----- Seçilmiş alıntı

Prof. Dr. Habibi açıklamasını şöyle sürdürdü:

“Bu doğrultuda Ruhani’den sonra gelen yeni hükumetin önemli adımlar attığına tanıklık ediyoruz. Ben söz konusu gelişmelerin devam edeceğine inanıyorum. İran İslam İnkılabı Lideri’nin İran’a karşı uygulanan ekonomik baskılara karşı çözüm yolu olarak gösterdiği ekonomi modeli, tamamen bilgi tabanlı bir ekonomidir. Bilgi tabanlı ekonomiden kastımız, ülkenin temel ürünleri üretmekte gerekli teknolojiye sahip olmasıdır. Bilgi tabanlı üretim ardından istihdamı kendiyle beraber getirir, bilim insanları, bilgi tabanlı şirket, uzmanlar ve öğrencilerin daha hızlı iş bulabilecek ve üretimin artmasıyla yaşam kalitesi artacaktır. Bu doğrultuda İran Lideri Ayetullah Hamanei yeni yılın adını “Bilgi Tabanlı ve İstihdam Yaratıcı Üretim Yılı” olarak belirlemiştir. Bilgi tabanlı bir ekonomi için en çok ihtiyacımız olan şey ülkesinin ilkelerine bağlı olan müteahhit gençlerdir. Bu bağlamda öğrenciler büyük bir öneme sahiptir. Hamdolsun ki İran bu açıdan çok iyi bir düzeyde yer alıyor ve insan kaynakları konusunda bir sıkıntı çekmiyor. Bilgi tabanlı ekonominin tahakkuk bulması için gerekli olan ikinci faktör ise, hükumetin genel ülke siyasetleridir. Bu konuda da İran milletinin seçtiği yeni hükumetin bu ikinci faktörün en iyi karşılığı olduğuna inanıyorum.”

----------
----- Veri kümesi alıntısı

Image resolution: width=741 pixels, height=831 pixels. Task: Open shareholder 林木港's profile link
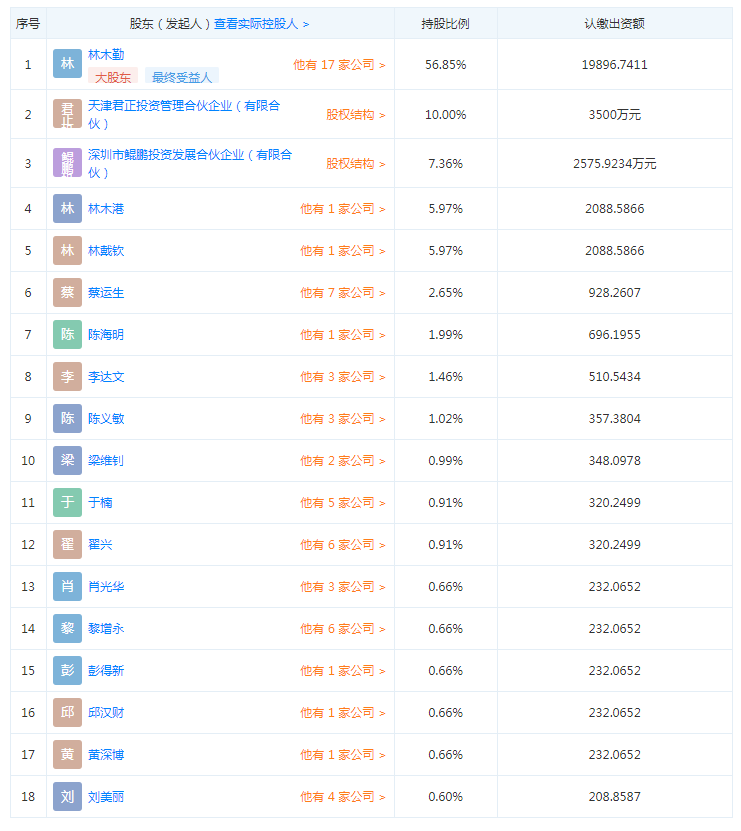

----------
----- Veri kümesi alıntısı

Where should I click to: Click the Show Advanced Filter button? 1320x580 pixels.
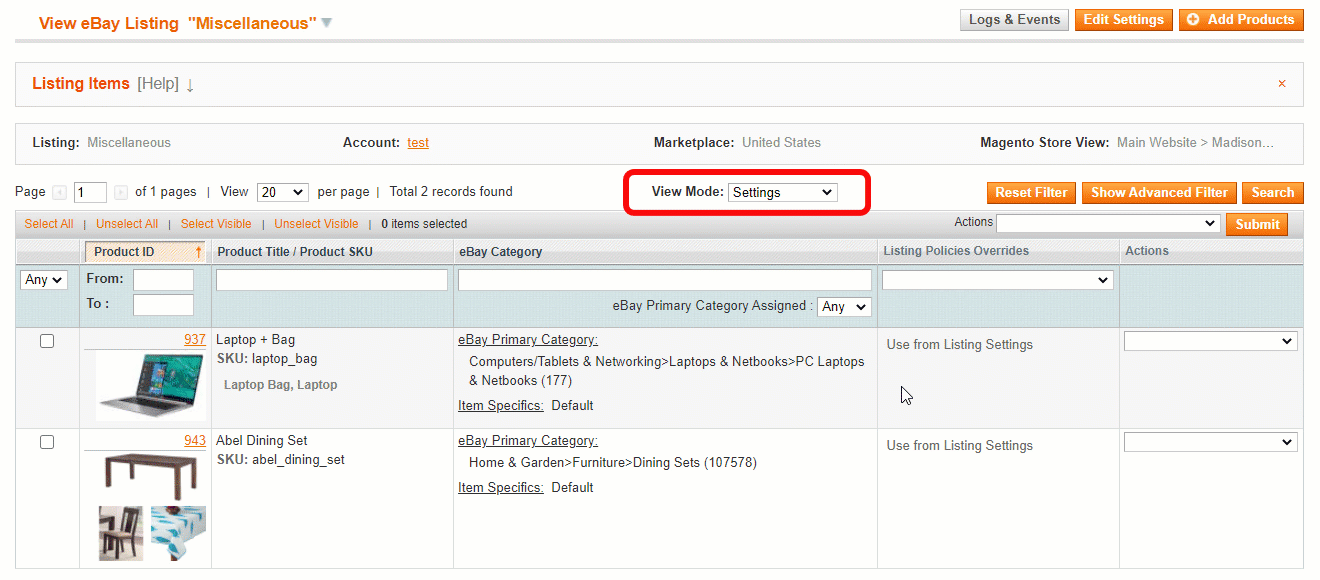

----------
----- Veri kümesi alıntısı

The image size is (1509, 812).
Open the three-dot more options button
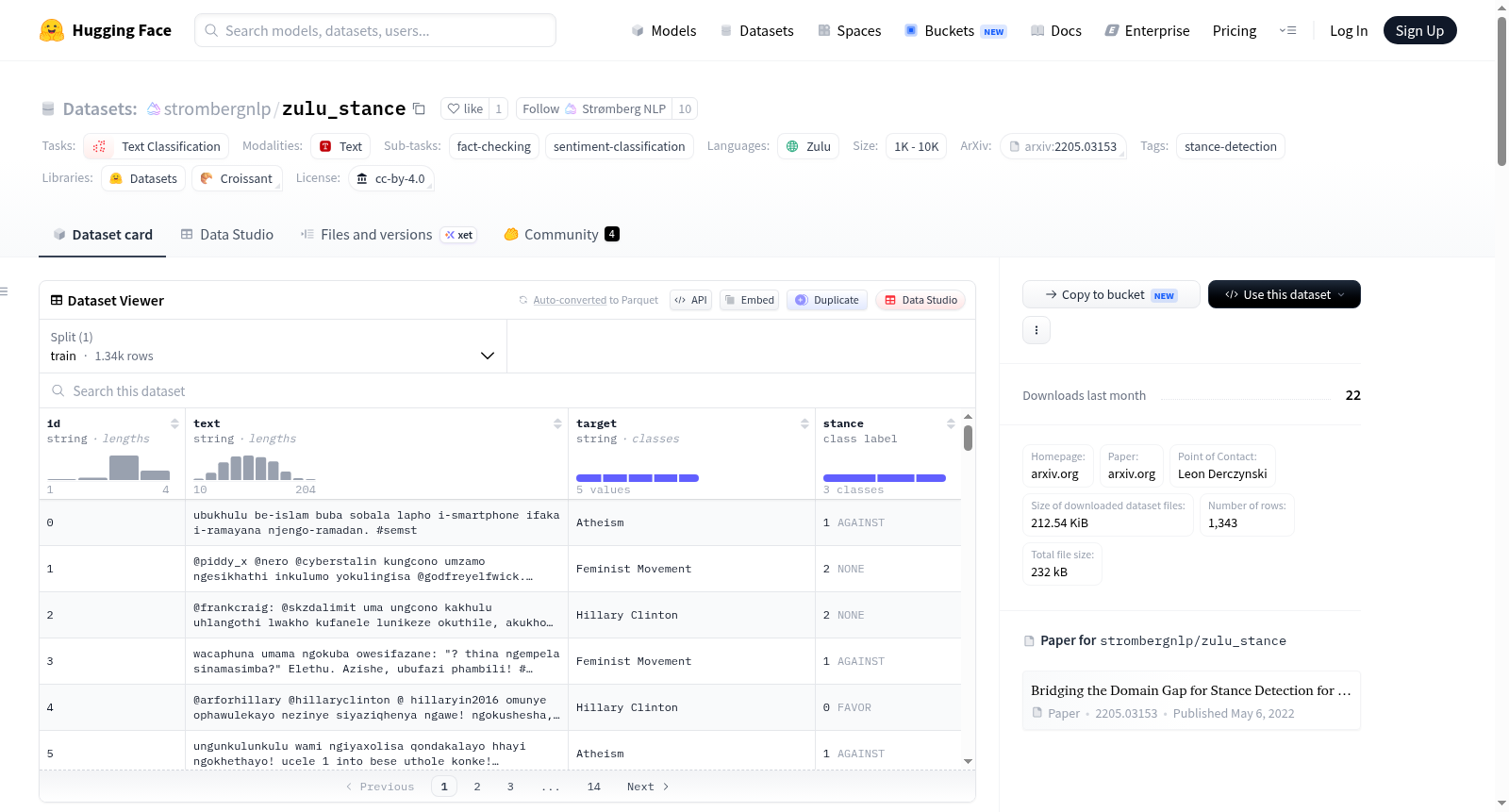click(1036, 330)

----------

Kısa alıştırma: Seçilmiş alıntıya göre Ayetullah Hamanei yeni yılın adını ne olarak belirlemiştir?

Beklenen çıktı: “Bilgi Tabanlı ve İstihdam Yaratıcı Üretim Yılı” olarak belirlemiştir.